EXERCISE BRIEF ▸ The expected copy holds every entry exactly and none of the pictures.

Excerpts from a dataset ▸

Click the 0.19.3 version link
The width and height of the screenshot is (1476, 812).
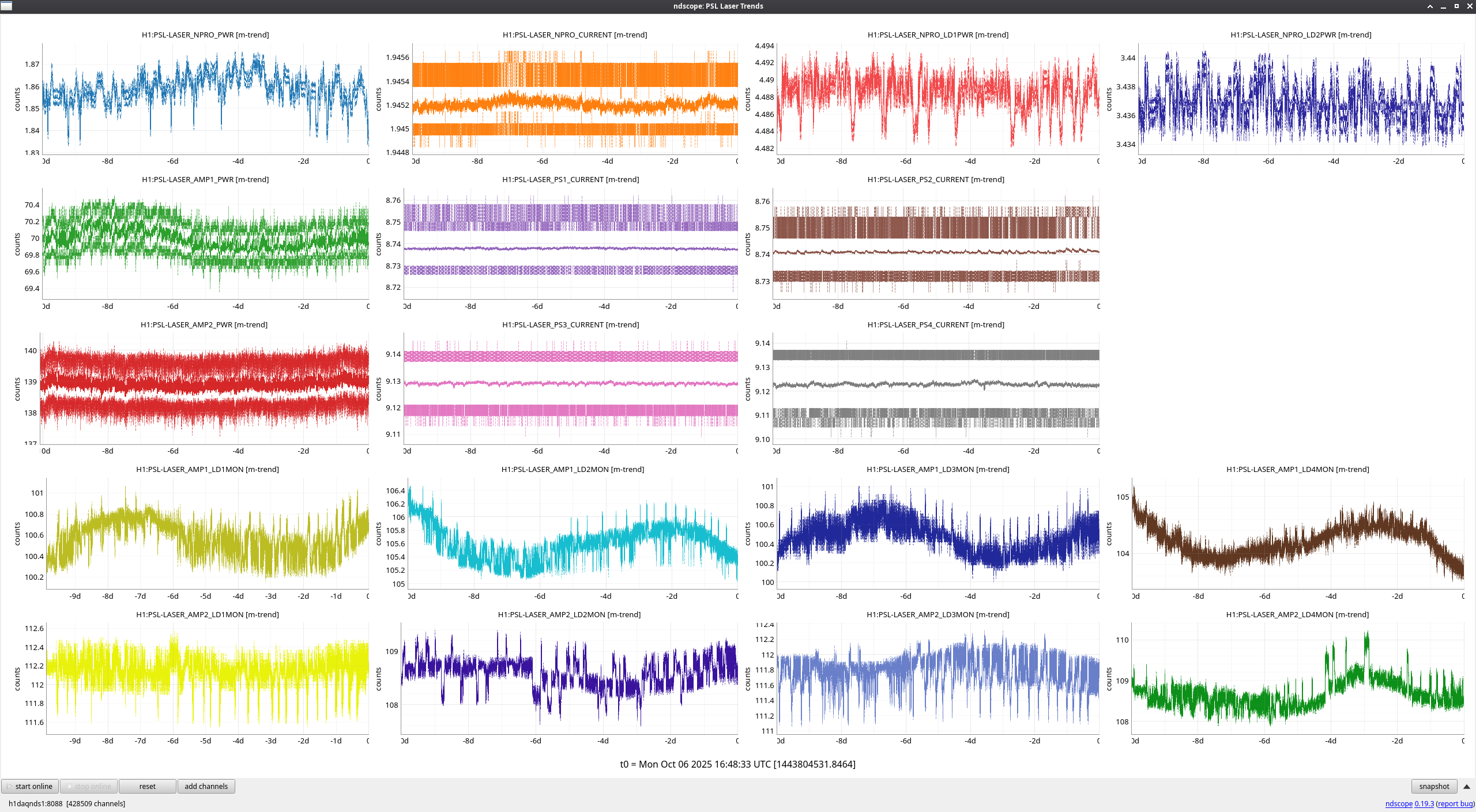coord(1424,803)
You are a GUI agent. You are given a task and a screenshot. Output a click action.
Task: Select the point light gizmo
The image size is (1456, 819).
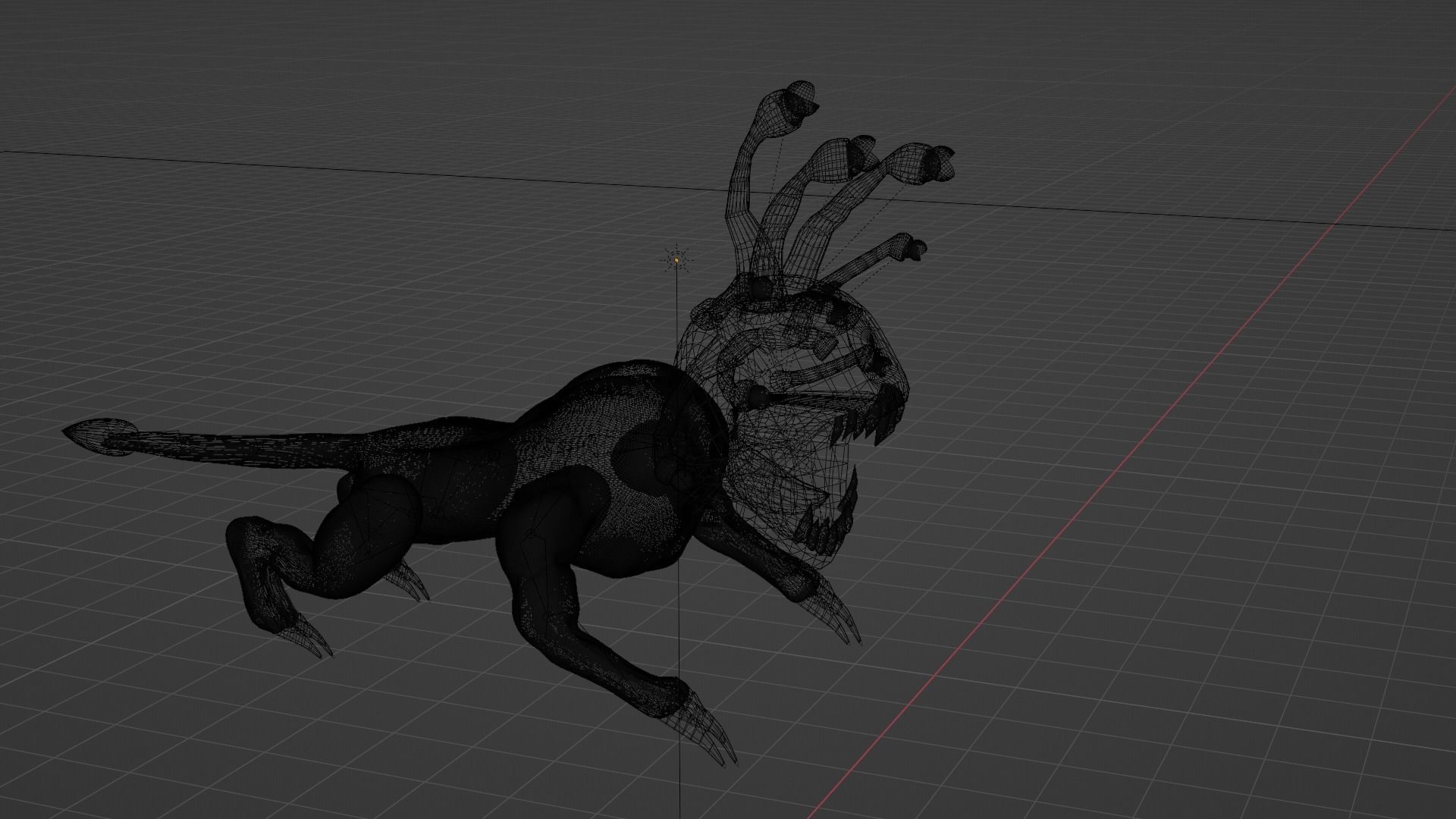tap(677, 259)
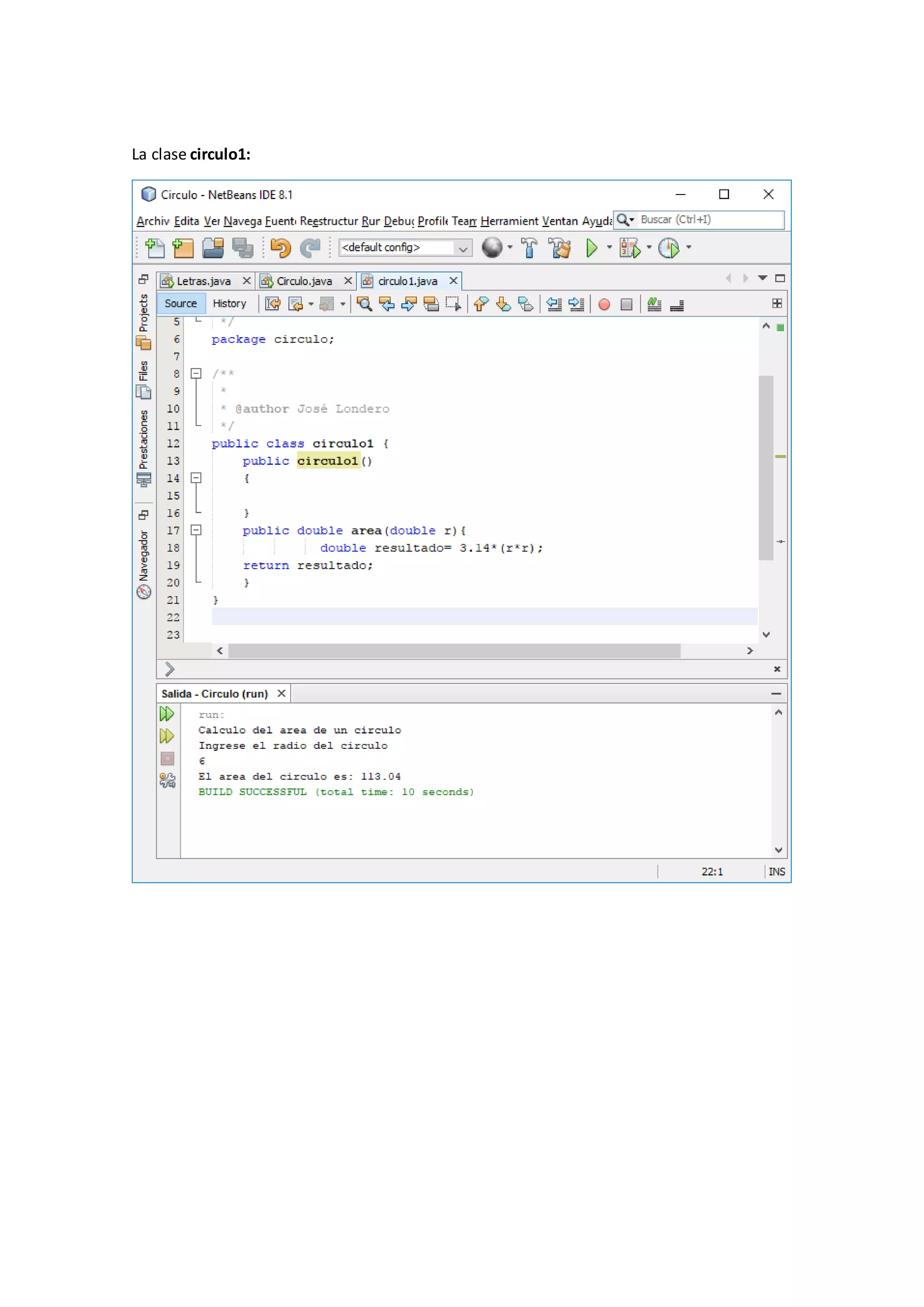Click the Undo arrow in toolbar
The height and width of the screenshot is (1307, 924).
(281, 248)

TASK RESULT ▸
Click the 0.19.3 version link
The width and height of the screenshot is (1476, 812).
coord(1424,803)
You are a GUI agent. You are given a task and a screenshot. Output a click action.
Task: Select the point light gizmo
The image size is (1456, 819).
tap(677, 259)
Click the Undo arrow in toolbar
The height and width of the screenshot is (1307, 924).
(281, 248)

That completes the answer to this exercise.